The project

Several chroniclers of the 11th century, including William of Poitiers, the monk William of Jumièges and Guy, Bishop of Amiens, chaplain to Queen Matilda, gave a fairly detailed impression of how events unfolded. As mentioned above, religion was very important in the Middle Ages, so the winner of the Battle of Hastings was indeed said to be appointed by God. The Anglo-Saxon Chronicle, a compilation of several chronicles written in English abbeys, echoed this sentiment, explaining the defeat as divine punishment. Other sources provide more of an insight into the vessel. The most widely known of these is the Bayeux Tapestry, created prior to 1070, which recounts the entire epic of the Norman Conquest through 58 scenes embroidered on linen cloth. The tapestry is also the only visual representation of Mora.

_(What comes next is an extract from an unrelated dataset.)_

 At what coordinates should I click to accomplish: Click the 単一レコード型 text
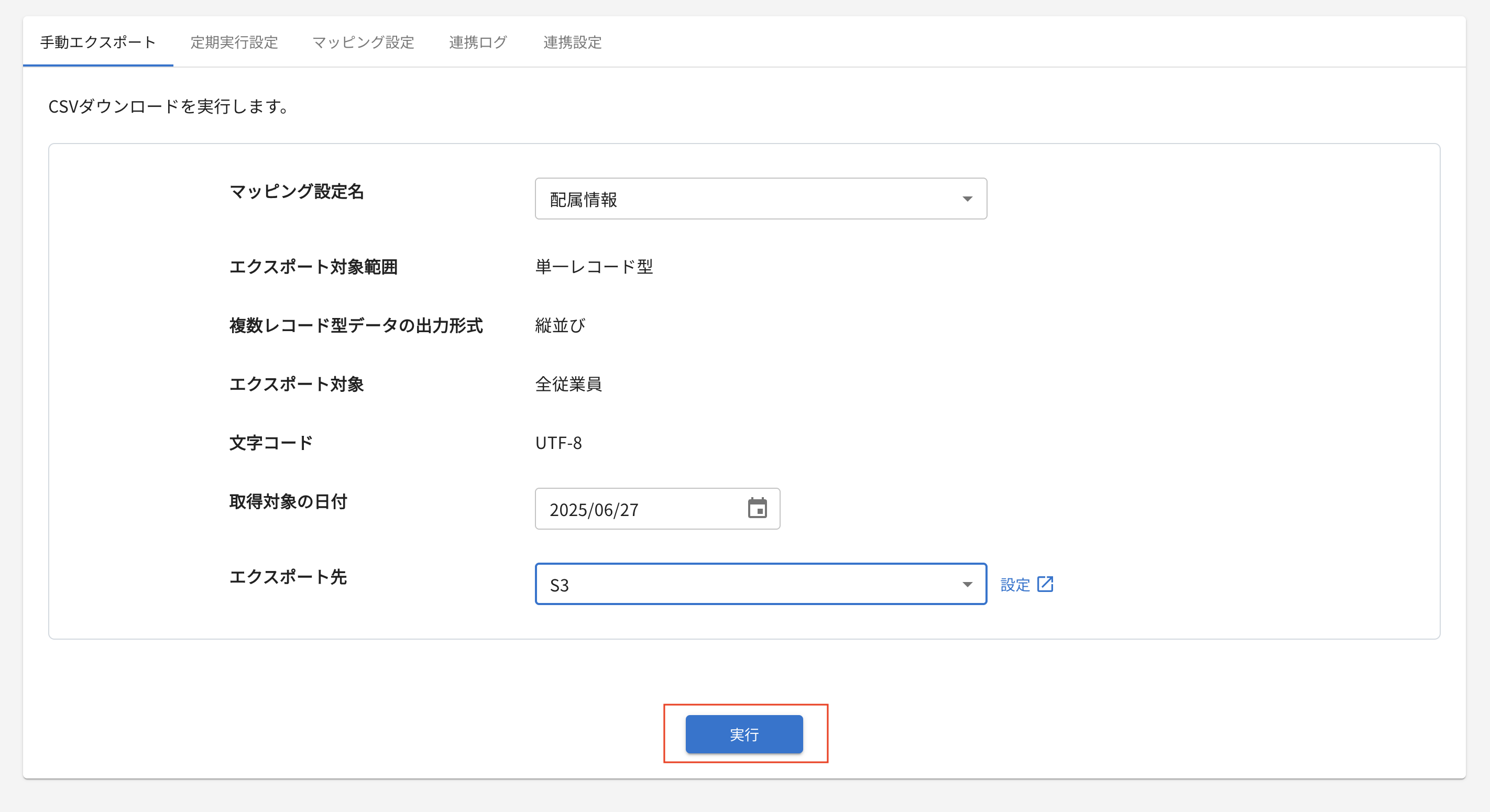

The ducal ship appears in scene 38 and is recognisable by her substantial proportions, an aft figurehead in the form of a person pointing towards England and its lantern blessed by the pope. With regard to the name, Mora, this appears in a unique document known as the ‘Ship List’ kept in Oxford. Detailing virtually all the boats involved in the epic, it provides corroborating evidence of features such as Mora’s figurehead, which contrary to that depicted in the Bayeux Tapestry, the ‘Ship List’ presents as being on the prow. Finally, empirical evidence from the Viking Ship Museum in Roskilde, Denmark, where information about several 11th century wrecks was brought up to date and studied, has also proven to be fundamental.